(Records for this exercise begins)

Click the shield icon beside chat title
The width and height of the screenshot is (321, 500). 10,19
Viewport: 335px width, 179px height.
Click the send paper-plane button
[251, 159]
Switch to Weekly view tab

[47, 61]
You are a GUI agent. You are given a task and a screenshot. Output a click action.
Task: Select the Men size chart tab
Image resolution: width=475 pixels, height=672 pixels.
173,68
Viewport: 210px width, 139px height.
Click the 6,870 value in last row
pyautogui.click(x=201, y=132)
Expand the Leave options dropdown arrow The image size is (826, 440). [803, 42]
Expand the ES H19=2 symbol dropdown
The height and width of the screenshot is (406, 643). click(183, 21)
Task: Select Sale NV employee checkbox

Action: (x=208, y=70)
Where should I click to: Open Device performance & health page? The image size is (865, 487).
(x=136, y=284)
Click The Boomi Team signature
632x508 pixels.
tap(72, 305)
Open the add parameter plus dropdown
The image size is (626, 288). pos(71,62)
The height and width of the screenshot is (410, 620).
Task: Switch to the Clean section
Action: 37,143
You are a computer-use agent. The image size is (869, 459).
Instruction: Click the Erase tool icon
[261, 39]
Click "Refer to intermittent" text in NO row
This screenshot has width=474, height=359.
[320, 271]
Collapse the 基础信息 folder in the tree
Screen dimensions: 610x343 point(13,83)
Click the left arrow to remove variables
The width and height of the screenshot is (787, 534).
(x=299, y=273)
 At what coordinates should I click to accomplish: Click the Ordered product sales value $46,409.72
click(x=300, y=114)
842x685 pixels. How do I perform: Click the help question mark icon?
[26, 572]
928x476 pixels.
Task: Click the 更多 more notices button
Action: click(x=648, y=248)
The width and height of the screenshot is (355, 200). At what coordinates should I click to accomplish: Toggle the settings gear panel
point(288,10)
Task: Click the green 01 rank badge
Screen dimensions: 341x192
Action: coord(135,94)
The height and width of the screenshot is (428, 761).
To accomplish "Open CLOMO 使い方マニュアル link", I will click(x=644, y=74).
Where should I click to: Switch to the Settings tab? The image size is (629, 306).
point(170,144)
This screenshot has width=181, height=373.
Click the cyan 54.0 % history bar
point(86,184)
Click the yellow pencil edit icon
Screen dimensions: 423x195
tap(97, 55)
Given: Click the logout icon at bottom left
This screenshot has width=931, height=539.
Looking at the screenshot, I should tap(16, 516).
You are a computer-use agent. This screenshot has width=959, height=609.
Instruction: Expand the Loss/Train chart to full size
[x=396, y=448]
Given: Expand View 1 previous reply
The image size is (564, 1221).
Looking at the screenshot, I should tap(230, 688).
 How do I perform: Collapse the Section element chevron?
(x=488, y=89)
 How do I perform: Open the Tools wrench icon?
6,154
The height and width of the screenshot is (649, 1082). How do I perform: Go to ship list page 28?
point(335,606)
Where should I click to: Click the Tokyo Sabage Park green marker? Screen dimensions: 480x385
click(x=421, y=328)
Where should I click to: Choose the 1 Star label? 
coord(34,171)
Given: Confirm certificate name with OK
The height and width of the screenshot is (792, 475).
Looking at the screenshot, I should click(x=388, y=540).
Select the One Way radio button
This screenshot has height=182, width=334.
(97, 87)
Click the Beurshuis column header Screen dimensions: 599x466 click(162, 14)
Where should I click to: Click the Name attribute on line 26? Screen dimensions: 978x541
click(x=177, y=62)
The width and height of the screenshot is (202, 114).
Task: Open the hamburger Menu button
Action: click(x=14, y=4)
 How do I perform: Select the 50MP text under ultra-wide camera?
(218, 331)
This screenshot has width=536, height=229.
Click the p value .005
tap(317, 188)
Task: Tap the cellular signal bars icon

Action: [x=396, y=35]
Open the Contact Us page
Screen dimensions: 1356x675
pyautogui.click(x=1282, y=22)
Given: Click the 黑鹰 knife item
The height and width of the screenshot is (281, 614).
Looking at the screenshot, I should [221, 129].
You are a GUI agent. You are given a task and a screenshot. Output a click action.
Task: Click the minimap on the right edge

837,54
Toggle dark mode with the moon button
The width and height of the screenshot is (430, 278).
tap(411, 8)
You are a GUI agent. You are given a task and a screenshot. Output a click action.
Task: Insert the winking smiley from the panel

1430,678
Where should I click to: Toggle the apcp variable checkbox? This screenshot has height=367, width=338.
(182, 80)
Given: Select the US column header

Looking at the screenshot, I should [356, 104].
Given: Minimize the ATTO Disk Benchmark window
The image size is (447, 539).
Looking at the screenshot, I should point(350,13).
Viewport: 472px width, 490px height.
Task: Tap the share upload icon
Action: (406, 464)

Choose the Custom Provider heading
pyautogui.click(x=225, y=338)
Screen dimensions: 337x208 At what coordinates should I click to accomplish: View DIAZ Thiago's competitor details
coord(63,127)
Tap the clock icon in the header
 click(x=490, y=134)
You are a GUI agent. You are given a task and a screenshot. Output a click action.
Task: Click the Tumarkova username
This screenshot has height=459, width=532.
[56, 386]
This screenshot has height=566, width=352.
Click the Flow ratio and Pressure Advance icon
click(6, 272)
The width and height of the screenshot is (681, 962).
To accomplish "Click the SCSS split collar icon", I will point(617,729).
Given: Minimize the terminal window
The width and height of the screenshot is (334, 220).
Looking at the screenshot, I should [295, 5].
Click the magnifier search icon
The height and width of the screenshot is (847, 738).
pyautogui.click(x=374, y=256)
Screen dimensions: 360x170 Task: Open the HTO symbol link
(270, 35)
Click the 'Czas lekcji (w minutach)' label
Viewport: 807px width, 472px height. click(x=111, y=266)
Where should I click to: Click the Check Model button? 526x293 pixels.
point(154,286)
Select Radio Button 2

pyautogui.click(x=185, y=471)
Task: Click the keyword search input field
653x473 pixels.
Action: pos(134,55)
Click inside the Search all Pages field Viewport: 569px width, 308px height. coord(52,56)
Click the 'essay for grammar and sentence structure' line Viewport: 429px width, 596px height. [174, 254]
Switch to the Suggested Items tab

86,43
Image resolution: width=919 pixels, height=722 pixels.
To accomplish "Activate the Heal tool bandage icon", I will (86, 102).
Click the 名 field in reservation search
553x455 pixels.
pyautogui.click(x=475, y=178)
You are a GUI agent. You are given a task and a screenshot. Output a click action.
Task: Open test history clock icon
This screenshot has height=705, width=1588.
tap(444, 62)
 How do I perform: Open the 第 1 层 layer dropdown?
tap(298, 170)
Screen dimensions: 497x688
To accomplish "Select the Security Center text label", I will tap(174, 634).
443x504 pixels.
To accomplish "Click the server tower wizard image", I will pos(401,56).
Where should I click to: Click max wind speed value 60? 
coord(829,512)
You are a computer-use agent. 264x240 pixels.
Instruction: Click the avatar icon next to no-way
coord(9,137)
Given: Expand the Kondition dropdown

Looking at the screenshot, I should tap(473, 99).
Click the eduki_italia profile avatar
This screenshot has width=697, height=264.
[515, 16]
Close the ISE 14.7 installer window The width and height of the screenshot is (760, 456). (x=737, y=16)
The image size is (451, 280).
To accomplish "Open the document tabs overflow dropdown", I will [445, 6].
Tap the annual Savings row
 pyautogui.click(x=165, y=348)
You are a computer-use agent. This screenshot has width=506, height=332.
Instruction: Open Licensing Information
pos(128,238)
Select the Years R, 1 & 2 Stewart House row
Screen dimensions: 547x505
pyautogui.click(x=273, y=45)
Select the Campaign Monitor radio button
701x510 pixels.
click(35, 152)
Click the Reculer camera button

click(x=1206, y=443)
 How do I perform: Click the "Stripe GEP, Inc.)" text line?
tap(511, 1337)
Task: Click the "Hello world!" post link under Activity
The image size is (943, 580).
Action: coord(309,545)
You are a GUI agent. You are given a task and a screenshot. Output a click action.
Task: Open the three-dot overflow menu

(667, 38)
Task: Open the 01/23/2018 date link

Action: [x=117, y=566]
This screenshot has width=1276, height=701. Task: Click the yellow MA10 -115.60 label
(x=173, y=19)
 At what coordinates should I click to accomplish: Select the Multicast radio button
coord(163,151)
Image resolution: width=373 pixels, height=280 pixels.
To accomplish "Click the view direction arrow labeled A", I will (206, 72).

(Records for this exercise ends)

» **Your instructions**
Which lines hold the word "will"? Copy each of them from the records.

» **Exercise output**
To accomplish "Open CLOMO 使い方マニュアル link", I will click(x=644, y=74).
To accomplish "Click the SCSS split collar icon", I will point(617,729).
To accomplish "Activate the Heal tool bandage icon", I will (86, 102).
To accomplish "Select the Security Center text label", I will tap(174, 634).
To accomplish "Click the server tower wizard image", I will pos(401,56).
To accomplish "Open the document tabs overflow dropdown", I will [445, 6].
To accomplish "Click the view direction arrow labeled A", I will (206, 72).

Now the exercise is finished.